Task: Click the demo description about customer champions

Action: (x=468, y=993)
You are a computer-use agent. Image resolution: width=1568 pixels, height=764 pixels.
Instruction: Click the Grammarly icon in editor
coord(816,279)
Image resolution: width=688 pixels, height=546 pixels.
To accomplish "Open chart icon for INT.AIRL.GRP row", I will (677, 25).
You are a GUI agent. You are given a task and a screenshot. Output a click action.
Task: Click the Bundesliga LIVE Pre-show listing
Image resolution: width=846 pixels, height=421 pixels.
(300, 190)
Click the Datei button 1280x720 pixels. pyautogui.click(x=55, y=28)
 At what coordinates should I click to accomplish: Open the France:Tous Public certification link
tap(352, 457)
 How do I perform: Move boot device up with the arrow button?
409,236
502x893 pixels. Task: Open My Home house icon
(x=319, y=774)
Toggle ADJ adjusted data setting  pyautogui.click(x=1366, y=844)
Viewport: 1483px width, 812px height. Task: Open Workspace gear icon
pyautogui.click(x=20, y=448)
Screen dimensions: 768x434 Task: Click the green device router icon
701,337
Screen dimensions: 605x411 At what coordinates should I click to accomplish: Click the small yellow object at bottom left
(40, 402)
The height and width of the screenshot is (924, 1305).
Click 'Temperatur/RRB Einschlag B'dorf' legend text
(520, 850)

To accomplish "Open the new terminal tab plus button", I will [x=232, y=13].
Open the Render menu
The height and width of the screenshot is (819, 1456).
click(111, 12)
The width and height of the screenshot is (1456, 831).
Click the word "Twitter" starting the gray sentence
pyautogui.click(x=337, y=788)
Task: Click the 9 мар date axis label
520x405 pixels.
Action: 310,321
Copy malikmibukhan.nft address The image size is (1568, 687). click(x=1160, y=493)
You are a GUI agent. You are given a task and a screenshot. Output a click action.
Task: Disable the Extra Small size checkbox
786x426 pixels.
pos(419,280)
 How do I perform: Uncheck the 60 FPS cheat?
◆ ◆ ◆ ◆
▶ _The exercise_
Reproduce all of the entries above verbatim, from the first line to the last.

▶ _Output below_
Task: Click the demo description about customer champions

Action: (x=468, y=993)
You are a computer-use agent. Image resolution: width=1568 pixels, height=764 pixels.
Instruction: Click the Grammarly icon in editor
coord(816,279)
Image resolution: width=688 pixels, height=546 pixels.
To accomplish "Open chart icon for INT.AIRL.GRP row", I will (677, 25).
You are a GUI agent. You are given a task and a screenshot. Output a click action.
Task: Click the Bundesliga LIVE Pre-show listing
Image resolution: width=846 pixels, height=421 pixels.
(300, 190)
Click the Datei button 1280x720 pixels. pyautogui.click(x=55, y=28)
 At what coordinates should I click to accomplish: Open the France:Tous Public certification link
tap(352, 457)
 How do I perform: Move boot device up with the arrow button?
409,236
502x893 pixels. Task: Open My Home house icon
(x=319, y=774)
Toggle ADJ adjusted data setting  pyautogui.click(x=1366, y=844)
Viewport: 1483px width, 812px height. Task: Open Workspace gear icon
pyautogui.click(x=20, y=448)
Screen dimensions: 768x434 Task: Click the green device router icon
701,337
Screen dimensions: 605x411 At what coordinates should I click to accomplish: Click the small yellow object at bottom left
(40, 402)
The height and width of the screenshot is (924, 1305).
Click 'Temperatur/RRB Einschlag B'dorf' legend text
(520, 850)

To accomplish "Open the new terminal tab plus button", I will [x=232, y=13].
Open the Render menu
The height and width of the screenshot is (819, 1456).
click(111, 12)
The width and height of the screenshot is (1456, 831).
Click the word "Twitter" starting the gray sentence
pyautogui.click(x=337, y=788)
Task: Click the 9 мар date axis label
520x405 pixels.
Action: 310,321
Copy malikmibukhan.nft address The image size is (1568, 687). click(x=1160, y=493)
You are a GUI agent. You are given a task and a screenshot. Output a click action.
Task: Disable the Extra Small size checkbox
786x426 pixels.
pos(419,280)
 How do I perform: Uncheck the 60 FPS cheat?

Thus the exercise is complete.